▶ **WORK TO BE COMPLETED**:
Search the data below for the string "Drop" and copy all lines where it shows up.

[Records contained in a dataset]
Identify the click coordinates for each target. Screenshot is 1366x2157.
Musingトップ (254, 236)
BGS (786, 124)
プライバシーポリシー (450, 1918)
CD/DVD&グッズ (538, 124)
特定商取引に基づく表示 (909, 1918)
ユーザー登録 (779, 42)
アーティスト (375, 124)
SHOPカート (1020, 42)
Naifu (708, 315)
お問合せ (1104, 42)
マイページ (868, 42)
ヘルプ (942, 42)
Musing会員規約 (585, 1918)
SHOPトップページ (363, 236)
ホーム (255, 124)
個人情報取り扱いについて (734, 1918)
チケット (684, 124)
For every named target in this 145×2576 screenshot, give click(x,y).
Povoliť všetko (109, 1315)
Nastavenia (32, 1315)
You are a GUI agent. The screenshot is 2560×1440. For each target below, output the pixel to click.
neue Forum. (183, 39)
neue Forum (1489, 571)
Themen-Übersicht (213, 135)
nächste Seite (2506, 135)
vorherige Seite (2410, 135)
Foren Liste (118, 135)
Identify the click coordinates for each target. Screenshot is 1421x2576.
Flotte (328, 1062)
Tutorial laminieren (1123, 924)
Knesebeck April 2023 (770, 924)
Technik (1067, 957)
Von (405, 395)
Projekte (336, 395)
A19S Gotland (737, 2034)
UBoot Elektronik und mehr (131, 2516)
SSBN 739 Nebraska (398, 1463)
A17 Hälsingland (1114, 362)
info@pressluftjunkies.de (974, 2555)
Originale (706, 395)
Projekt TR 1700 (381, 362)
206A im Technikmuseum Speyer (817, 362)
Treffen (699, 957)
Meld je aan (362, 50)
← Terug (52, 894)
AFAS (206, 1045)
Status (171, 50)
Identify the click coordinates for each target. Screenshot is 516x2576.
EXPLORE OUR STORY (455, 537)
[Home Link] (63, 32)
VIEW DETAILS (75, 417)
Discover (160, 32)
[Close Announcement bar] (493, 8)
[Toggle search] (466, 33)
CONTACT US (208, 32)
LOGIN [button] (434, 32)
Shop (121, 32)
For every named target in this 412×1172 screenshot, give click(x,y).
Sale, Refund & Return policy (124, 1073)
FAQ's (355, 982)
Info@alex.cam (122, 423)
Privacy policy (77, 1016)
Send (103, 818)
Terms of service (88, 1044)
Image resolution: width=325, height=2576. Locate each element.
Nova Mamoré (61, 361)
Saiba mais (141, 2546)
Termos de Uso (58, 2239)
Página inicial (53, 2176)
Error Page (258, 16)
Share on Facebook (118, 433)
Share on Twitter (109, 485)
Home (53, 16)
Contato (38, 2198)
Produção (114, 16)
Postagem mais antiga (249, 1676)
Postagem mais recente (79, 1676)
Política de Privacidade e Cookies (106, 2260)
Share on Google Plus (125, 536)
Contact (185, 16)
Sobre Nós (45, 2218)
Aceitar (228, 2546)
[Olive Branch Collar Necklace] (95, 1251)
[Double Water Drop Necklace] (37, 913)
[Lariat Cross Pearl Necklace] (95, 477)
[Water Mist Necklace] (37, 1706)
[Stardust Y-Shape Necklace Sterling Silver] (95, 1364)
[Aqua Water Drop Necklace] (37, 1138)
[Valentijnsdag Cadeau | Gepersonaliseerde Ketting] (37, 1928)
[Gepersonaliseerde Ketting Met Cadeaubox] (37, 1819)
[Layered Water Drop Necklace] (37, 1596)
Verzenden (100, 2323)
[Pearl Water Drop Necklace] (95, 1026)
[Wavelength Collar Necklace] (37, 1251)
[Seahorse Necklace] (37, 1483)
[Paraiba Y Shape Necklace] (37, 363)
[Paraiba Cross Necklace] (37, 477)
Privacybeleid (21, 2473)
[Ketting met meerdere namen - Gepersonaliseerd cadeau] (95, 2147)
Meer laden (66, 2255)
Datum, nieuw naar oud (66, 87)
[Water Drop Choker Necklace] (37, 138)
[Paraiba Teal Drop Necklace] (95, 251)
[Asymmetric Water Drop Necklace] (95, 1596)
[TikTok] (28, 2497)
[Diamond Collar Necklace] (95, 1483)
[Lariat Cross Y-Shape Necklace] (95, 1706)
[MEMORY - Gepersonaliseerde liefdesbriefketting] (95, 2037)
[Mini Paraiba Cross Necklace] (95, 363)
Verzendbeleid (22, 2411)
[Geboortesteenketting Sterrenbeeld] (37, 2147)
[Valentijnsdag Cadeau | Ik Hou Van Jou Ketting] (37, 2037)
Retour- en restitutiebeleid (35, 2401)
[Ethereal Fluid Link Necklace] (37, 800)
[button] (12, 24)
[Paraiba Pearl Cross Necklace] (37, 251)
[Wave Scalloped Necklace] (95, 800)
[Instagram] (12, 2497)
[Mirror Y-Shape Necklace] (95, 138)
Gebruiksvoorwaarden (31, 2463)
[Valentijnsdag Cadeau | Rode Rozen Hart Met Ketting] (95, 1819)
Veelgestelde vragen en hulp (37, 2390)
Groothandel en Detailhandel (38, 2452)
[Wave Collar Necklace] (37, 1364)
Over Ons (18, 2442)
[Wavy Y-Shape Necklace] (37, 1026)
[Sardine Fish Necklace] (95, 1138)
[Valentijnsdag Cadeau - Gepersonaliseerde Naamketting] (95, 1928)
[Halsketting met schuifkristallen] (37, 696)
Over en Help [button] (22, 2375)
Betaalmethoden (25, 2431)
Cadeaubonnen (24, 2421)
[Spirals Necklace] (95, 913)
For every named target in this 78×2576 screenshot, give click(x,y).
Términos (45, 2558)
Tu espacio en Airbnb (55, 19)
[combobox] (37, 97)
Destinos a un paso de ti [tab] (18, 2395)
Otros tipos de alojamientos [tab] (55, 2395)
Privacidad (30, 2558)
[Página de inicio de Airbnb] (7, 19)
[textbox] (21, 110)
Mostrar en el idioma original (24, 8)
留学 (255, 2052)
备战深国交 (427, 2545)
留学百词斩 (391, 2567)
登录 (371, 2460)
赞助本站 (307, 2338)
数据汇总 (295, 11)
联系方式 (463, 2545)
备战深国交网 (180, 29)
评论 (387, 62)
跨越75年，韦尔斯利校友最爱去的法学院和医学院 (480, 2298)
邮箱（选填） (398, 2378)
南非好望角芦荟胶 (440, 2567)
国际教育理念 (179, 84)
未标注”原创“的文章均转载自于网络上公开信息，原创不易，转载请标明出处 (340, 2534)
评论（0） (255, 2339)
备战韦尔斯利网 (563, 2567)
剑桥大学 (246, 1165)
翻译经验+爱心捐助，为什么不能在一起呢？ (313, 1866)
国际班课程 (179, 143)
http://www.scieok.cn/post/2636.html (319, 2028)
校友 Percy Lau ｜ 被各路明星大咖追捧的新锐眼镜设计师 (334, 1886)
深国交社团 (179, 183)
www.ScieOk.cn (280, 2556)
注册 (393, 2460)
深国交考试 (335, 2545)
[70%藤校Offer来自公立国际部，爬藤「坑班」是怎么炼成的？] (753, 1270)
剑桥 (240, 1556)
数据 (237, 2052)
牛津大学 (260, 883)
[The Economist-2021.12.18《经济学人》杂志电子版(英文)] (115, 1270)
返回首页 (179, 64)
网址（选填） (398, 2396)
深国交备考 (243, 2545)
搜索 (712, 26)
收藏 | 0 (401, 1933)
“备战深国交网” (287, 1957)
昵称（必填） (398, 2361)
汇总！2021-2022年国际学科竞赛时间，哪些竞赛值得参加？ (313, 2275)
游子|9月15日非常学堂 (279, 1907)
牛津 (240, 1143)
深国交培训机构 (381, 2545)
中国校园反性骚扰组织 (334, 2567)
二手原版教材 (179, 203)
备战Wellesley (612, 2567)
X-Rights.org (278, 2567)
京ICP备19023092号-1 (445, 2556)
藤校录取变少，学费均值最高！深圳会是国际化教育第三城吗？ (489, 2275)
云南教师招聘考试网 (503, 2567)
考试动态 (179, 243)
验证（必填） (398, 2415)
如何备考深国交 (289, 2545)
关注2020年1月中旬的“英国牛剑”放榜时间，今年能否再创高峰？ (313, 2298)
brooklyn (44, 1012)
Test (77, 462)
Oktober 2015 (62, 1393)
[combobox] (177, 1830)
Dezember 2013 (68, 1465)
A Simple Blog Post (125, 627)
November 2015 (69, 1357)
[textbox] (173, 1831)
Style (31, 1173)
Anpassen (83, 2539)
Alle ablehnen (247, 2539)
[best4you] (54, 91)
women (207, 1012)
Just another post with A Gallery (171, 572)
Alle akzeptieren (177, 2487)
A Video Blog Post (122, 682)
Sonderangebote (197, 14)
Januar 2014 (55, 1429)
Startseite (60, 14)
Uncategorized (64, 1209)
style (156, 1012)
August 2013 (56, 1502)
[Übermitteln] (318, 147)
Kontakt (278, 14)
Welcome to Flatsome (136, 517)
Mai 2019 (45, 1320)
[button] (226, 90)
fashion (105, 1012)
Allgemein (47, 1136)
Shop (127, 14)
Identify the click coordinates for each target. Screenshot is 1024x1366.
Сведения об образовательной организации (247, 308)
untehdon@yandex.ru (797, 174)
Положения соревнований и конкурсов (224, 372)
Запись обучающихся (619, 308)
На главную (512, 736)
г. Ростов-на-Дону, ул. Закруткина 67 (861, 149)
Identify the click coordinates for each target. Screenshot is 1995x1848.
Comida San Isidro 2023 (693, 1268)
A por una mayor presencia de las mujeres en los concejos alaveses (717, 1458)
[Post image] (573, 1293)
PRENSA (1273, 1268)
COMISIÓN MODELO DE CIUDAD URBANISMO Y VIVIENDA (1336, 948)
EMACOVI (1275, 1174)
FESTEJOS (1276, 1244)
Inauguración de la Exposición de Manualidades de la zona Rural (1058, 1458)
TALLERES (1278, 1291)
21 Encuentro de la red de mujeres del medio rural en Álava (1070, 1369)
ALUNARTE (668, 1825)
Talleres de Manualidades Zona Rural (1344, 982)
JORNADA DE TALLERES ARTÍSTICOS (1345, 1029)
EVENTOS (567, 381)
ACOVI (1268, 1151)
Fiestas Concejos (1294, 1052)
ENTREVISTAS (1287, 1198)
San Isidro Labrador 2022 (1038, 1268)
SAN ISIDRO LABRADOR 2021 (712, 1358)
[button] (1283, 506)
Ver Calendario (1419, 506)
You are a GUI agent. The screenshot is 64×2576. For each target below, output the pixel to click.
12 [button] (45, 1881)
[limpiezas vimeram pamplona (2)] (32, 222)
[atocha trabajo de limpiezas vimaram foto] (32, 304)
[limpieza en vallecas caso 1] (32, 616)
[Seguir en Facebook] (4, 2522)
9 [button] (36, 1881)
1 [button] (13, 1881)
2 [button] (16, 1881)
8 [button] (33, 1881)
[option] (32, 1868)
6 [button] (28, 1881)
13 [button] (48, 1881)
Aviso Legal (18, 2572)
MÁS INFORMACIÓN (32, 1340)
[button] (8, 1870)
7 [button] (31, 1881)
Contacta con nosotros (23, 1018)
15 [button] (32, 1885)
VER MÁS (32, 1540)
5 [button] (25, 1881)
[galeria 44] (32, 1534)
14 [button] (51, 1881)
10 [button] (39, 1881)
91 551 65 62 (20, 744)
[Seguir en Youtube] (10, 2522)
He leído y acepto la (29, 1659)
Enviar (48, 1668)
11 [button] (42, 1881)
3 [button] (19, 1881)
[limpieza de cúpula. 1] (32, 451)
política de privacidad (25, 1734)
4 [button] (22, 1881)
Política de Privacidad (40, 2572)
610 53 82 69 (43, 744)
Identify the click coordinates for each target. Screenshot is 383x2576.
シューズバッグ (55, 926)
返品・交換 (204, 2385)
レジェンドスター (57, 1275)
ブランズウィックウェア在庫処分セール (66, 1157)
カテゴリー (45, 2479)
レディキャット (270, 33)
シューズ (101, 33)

▶ **OUTPUT**:
[Double Water Drop Necklace] (37, 913)
[Aqua Water Drop Necklace] (37, 1138)
[Layered Water Drop Necklace] (37, 1596)
[Pearl Water Drop Necklace] (95, 1026)
[Water Drop Choker Necklace] (37, 138)
[Paraiba Teal Drop Necklace] (95, 251)
[Asymmetric Water Drop Necklace] (95, 1596)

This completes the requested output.